- _YOUR GOAL_
Rewrite the records below, replacing "GUI agent" with "screen agent" wherever it occurs and leaving everything else unchanged.

----- ROWS

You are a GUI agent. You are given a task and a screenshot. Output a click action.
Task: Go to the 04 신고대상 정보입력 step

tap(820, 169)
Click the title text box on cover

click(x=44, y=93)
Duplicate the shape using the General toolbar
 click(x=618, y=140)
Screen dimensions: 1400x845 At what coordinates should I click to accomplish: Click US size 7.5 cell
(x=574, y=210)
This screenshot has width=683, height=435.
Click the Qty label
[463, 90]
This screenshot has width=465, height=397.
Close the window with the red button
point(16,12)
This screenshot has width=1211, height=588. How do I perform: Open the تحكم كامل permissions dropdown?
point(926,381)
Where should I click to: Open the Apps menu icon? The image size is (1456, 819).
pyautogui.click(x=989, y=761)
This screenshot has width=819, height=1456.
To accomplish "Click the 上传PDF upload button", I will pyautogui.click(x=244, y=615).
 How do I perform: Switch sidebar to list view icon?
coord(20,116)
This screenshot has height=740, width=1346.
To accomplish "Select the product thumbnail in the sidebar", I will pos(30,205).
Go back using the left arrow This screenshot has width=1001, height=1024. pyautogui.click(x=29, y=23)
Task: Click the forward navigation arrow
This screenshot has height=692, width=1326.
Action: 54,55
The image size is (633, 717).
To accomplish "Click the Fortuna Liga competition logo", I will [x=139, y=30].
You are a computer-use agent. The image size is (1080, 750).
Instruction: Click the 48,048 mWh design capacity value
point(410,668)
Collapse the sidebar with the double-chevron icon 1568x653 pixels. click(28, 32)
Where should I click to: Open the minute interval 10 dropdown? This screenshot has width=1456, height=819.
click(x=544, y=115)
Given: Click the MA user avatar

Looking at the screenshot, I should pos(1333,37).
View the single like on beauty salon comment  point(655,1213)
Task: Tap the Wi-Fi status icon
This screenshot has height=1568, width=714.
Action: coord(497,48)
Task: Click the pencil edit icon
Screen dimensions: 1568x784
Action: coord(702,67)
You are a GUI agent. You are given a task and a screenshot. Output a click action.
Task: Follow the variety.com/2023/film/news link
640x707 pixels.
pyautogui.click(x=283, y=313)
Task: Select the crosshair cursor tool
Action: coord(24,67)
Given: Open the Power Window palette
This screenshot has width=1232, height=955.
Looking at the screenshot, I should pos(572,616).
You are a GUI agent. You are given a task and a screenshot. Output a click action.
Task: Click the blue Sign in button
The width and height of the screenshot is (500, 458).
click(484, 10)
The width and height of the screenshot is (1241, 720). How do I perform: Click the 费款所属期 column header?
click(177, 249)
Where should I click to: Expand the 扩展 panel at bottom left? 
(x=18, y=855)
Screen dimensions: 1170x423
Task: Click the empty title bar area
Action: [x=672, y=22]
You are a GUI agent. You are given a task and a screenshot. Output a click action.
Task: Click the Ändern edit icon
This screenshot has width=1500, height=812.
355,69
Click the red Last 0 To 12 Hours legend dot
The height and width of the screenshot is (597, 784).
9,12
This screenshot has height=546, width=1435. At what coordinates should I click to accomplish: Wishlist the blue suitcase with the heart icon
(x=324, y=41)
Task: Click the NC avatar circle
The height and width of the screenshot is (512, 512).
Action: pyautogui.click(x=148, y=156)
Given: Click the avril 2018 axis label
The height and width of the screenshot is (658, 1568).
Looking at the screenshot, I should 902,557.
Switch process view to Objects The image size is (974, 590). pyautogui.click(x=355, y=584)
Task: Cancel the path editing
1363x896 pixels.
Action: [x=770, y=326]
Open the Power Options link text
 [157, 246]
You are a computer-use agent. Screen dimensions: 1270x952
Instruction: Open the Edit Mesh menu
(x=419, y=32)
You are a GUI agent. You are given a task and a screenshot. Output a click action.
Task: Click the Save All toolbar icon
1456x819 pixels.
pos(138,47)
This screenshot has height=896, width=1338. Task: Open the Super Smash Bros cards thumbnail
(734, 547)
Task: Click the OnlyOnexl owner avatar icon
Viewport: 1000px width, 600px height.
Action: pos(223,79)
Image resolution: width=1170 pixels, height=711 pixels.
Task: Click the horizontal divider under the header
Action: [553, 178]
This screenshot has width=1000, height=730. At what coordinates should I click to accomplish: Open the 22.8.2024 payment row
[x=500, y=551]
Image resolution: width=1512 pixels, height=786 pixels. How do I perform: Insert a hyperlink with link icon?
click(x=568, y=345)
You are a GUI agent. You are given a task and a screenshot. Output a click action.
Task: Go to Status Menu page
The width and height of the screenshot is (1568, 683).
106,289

----------

- _EXERCISE SOLUTION_
You are a screen agent. You are given a task and a screenshot. Output a click action.
Task: Go to the 04 신고대상 정보입력 step

tap(820, 169)
Click the title text box on cover

click(x=44, y=93)
Duplicate the shape using the General toolbar
 click(x=618, y=140)
Screen dimensions: 1400x845 At what coordinates should I click to accomplish: Click US size 7.5 cell
(x=574, y=210)
This screenshot has width=683, height=435.
Click the Qty label
[463, 90]
This screenshot has width=465, height=397.
Close the window with the red button
point(16,12)
This screenshot has width=1211, height=588. How do I perform: Open the تحكم كامل permissions dropdown?
point(926,381)
Where should I click to: Open the Apps menu icon? The image size is (1456, 819).
pyautogui.click(x=989, y=761)
This screenshot has width=819, height=1456.
To accomplish "Click the 上传PDF upload button", I will pyautogui.click(x=244, y=615).
 How do I perform: Switch sidebar to list view icon?
coord(20,116)
This screenshot has height=740, width=1346.
To accomplish "Select the product thumbnail in the sidebar", I will pos(30,205).
Go back using the left arrow This screenshot has width=1001, height=1024. pyautogui.click(x=29, y=23)
Task: Click the forward navigation arrow
This screenshot has height=692, width=1326.
Action: 54,55
The image size is (633, 717).
To accomplish "Click the Fortuna Liga competition logo", I will [x=139, y=30].
You are a computer-use agent. The image size is (1080, 750).
Instruction: Click the 48,048 mWh design capacity value
point(410,668)
Collapse the sidebar with the double-chevron icon 1568x653 pixels. click(28, 32)
Where should I click to: Open the minute interval 10 dropdown? This screenshot has width=1456, height=819.
click(x=544, y=115)
Given: Click the MA user avatar

Looking at the screenshot, I should pos(1333,37).
View the single like on beauty salon comment  point(655,1213)
Task: Tap the Wi-Fi status icon
This screenshot has height=1568, width=714.
Action: coord(497,48)
Task: Click the pencil edit icon
Screen dimensions: 1568x784
Action: coord(702,67)
You are a screen agent. You are given a task and a screenshot. Output a click action.
Task: Follow the variety.com/2023/film/news link
640x707 pixels.
pyautogui.click(x=283, y=313)
Task: Select the crosshair cursor tool
Action: coord(24,67)
Given: Open the Power Window palette
This screenshot has width=1232, height=955.
Looking at the screenshot, I should pos(572,616).
You are a screen agent. You are given a task and a screenshot. Output a click action.
Task: Click the blue Sign in button
The width and height of the screenshot is (500, 458).
click(484, 10)
The width and height of the screenshot is (1241, 720). How do I perform: Click the 费款所属期 column header?
click(177, 249)
Where should I click to: Expand the 扩展 panel at bottom left? 
(x=18, y=855)
Screen dimensions: 1170x423
Task: Click the empty title bar area
Action: [x=672, y=22]
You are a screen agent. You are given a task and a screenshot. Output a click action.
Task: Click the Ändern edit icon
This screenshot has width=1500, height=812.
355,69
Click the red Last 0 To 12 Hours legend dot
The height and width of the screenshot is (597, 784).
9,12
This screenshot has height=546, width=1435. At what coordinates should I click to accomplish: Wishlist the blue suitcase with the heart icon
(x=324, y=41)
Task: Click the NC avatar circle
The height and width of the screenshot is (512, 512).
Action: pyautogui.click(x=148, y=156)
Given: Click the avril 2018 axis label
The height and width of the screenshot is (658, 1568).
Looking at the screenshot, I should 902,557.
Switch process view to Objects The image size is (974, 590). pyautogui.click(x=355, y=584)
Task: Cancel the path editing
1363x896 pixels.
Action: [x=770, y=326]
Open the Power Options link text
 [157, 246]
You are a computer-use agent. Screen dimensions: 1270x952
Instruction: Open the Edit Mesh menu
(x=419, y=32)
You are a screen agent. You are given a task and a screenshot. Output a click action.
Task: Click the Save All toolbar icon
1456x819 pixels.
pos(138,47)
This screenshot has height=896, width=1338. Task: Open the Super Smash Bros cards thumbnail
(734, 547)
Task: Click the OnlyOnexl owner avatar icon
Viewport: 1000px width, 600px height.
Action: pos(223,79)
Image resolution: width=1170 pixels, height=711 pixels.
Task: Click the horizontal divider under the header
Action: [553, 178]
This screenshot has width=1000, height=730. At what coordinates should I click to accomplish: Open the 22.8.2024 payment row
[x=500, y=551]
Image resolution: width=1512 pixels, height=786 pixels. How do I perform: Insert a hyperlink with link icon?
click(x=568, y=345)
You are a screen agent. You are given a task and a screenshot. Output a click action.
Task: Go to Status Menu page
The width and height of the screenshot is (1568, 683).
106,289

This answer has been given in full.